A Brief Introduction to Classification used by AI
Posted by Alejandro Diaz on February 27, 2022Have you ever gotten a captcha test that asks you to click all the busses or streetlights? Why such a specific question, like streetlights? You are actually training a machine to classify everyday objects!
Classification allows a model to make assumptions. It is a generalization made to quickly make decisions using a precomputed set of rules and characteristics. For example, when a child mistakenly calls a cow a big dog, the child has just tried to classify the cow as a dog. A cow and a dog share traits (4 legs, fur, a mouth). However, when you point out that it is a cow, the child has to correct their model using narrowing techniques (dogs are small, cows are large, etc.).

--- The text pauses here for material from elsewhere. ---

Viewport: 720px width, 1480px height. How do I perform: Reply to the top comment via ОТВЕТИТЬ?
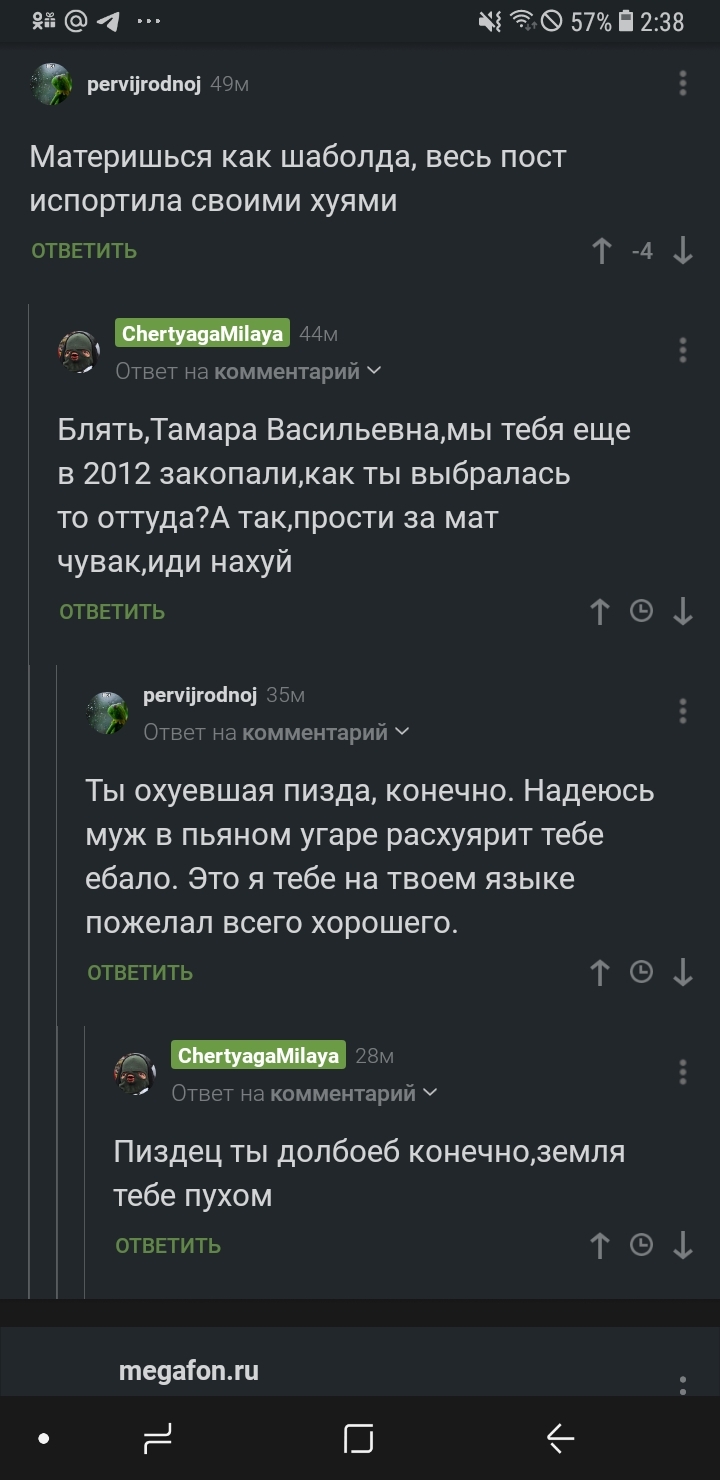pos(84,251)
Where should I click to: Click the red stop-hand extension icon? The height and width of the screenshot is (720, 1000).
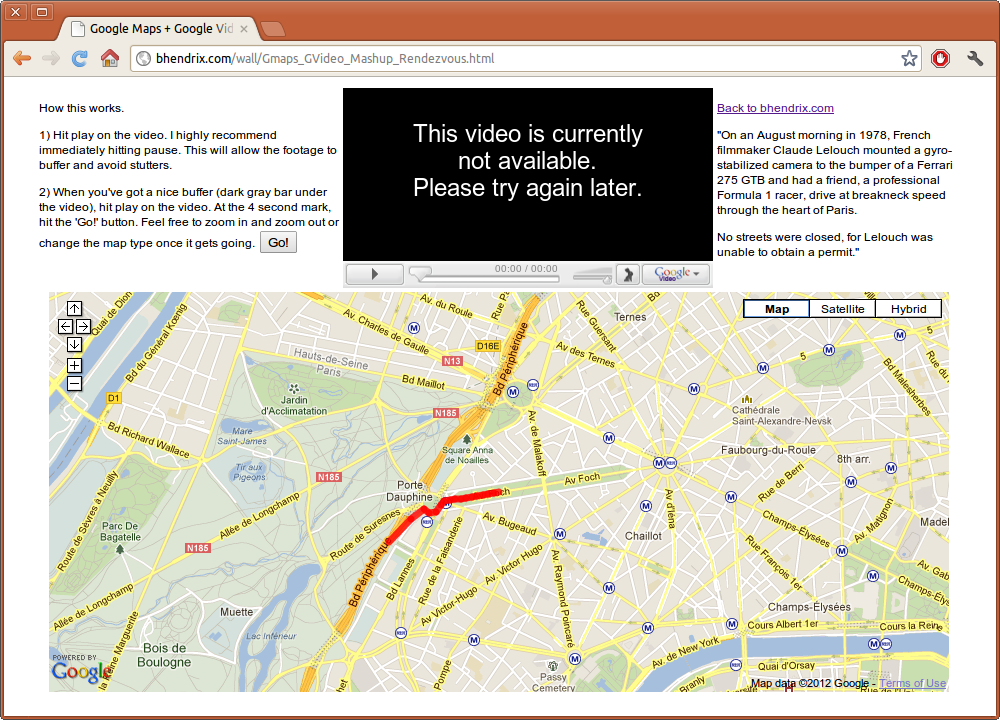[940, 59]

We can apply this same learning technique to an AI agent. A version space representation tries to narrow a classification class from broad to narrow enough to be useful for classifications.
A version space creates two trees: a narrow and a broad tree. The narrow tree is the most specific classification of the concept possible, while the broad tree is the most general. The representation is fed positive and negative examples of what we are trying to train. On a positive test case (e.g., this labrador is a dog), we make the agent broaden its concept by giving it to the narrow tree to generalize. On a negative example (e.g., this cow is not a dog), the version space narrows its broad tree to specialize the model. We do this repeatedly until we’ve specialized and generalized from the examples provided and our two trees agree.
The Version Space algorithm is efficient and powerful enough to take hundreds of cases and help to train an AI model to classify objects.